What you are asked to do =>
Report the number of lines in the data below that hold "Switch", without any other words.

Records for this task =>
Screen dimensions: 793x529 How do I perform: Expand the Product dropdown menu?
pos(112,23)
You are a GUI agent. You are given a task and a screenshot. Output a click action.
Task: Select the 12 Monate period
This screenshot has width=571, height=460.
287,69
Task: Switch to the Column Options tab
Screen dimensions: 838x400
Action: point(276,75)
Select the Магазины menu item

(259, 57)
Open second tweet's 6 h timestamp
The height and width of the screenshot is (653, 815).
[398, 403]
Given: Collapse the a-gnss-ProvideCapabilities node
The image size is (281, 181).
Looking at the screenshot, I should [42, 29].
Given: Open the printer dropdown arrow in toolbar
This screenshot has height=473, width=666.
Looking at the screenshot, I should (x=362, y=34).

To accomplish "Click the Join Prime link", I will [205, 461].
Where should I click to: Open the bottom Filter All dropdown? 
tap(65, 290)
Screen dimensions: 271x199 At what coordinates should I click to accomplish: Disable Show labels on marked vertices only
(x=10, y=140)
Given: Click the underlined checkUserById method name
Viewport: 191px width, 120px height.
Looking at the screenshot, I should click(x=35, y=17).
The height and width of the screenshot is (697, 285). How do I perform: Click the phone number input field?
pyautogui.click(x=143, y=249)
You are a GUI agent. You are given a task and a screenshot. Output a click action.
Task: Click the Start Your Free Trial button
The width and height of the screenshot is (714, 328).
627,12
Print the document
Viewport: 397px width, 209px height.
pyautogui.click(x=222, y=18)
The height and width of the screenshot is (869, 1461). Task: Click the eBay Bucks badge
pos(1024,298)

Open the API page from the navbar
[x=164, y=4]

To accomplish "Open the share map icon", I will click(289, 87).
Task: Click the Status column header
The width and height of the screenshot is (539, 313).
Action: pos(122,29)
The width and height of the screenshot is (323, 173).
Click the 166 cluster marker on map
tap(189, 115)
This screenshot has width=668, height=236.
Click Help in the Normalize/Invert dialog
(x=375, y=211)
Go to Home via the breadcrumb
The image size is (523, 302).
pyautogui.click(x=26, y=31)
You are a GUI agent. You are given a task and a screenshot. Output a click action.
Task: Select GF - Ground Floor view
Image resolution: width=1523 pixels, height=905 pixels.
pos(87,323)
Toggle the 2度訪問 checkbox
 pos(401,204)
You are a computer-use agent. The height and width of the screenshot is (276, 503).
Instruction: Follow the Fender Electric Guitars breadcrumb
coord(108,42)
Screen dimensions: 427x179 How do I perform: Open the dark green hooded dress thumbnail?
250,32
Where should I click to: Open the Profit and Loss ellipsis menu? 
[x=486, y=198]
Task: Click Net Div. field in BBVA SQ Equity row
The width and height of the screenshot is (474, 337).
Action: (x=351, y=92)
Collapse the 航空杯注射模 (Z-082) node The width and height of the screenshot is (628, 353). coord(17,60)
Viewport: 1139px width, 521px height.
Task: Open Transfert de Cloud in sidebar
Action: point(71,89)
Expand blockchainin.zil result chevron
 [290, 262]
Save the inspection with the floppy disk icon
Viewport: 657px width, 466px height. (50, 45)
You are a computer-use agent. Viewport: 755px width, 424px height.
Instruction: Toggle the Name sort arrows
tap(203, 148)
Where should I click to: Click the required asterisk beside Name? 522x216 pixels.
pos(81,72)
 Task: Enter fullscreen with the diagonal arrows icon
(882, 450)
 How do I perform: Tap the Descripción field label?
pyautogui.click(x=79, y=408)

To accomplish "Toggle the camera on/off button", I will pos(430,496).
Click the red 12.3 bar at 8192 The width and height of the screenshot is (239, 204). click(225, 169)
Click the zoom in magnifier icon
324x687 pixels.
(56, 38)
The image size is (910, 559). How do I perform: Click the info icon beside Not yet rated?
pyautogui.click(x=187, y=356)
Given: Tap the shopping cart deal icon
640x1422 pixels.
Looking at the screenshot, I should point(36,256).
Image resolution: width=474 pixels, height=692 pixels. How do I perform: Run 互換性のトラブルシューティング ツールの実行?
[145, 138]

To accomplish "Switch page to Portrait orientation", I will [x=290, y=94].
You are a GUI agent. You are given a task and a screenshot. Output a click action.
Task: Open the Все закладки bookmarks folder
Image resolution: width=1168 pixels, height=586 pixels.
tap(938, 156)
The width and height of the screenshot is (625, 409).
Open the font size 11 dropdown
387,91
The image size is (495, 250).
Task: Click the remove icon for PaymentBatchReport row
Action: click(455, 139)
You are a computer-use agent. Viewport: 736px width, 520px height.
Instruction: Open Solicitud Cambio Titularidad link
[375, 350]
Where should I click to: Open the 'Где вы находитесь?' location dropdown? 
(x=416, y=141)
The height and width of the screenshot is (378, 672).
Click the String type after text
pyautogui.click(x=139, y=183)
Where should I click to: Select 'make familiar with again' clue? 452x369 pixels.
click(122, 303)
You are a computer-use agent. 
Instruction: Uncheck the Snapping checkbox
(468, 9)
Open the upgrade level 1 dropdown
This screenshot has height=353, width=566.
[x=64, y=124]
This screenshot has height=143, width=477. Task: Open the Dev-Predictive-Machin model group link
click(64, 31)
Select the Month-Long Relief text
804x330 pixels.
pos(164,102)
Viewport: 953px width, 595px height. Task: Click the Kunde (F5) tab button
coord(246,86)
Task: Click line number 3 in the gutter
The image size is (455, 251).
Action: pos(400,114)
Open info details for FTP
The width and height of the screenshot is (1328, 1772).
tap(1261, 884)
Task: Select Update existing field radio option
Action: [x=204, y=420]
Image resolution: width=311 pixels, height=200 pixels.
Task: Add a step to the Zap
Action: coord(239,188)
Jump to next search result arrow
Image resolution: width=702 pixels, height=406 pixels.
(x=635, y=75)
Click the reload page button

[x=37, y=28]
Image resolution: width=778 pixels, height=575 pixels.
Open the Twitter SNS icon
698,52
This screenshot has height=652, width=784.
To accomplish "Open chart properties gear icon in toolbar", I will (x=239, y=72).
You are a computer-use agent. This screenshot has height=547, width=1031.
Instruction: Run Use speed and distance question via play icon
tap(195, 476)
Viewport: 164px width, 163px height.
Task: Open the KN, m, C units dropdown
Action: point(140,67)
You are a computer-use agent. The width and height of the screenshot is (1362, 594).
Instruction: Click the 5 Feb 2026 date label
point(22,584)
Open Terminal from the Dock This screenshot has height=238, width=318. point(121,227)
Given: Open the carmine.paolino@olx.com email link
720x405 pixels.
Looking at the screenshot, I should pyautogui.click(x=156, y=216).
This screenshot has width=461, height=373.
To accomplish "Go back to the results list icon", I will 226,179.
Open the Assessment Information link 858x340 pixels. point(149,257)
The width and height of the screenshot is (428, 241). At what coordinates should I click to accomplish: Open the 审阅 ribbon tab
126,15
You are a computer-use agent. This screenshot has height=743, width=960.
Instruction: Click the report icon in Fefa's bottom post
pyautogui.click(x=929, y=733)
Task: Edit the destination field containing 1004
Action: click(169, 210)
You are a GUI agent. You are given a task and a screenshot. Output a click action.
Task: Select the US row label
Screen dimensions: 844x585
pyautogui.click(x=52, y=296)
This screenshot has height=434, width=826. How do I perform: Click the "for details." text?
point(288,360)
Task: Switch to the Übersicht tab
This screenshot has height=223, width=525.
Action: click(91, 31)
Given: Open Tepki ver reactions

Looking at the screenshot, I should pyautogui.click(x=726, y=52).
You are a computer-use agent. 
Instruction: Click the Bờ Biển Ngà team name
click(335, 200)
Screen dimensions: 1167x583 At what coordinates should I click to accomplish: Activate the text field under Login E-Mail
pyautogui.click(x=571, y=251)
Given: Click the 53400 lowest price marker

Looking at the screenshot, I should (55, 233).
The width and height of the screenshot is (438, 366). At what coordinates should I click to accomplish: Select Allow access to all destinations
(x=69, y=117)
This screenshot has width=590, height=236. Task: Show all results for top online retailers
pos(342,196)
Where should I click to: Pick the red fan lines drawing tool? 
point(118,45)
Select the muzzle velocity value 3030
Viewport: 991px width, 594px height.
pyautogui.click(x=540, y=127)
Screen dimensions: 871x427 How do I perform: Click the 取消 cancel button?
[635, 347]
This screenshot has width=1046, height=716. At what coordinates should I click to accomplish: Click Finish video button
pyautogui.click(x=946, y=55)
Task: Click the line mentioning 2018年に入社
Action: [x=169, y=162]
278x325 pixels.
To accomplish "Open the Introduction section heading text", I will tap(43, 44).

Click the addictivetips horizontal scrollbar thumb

Exercise output =>
3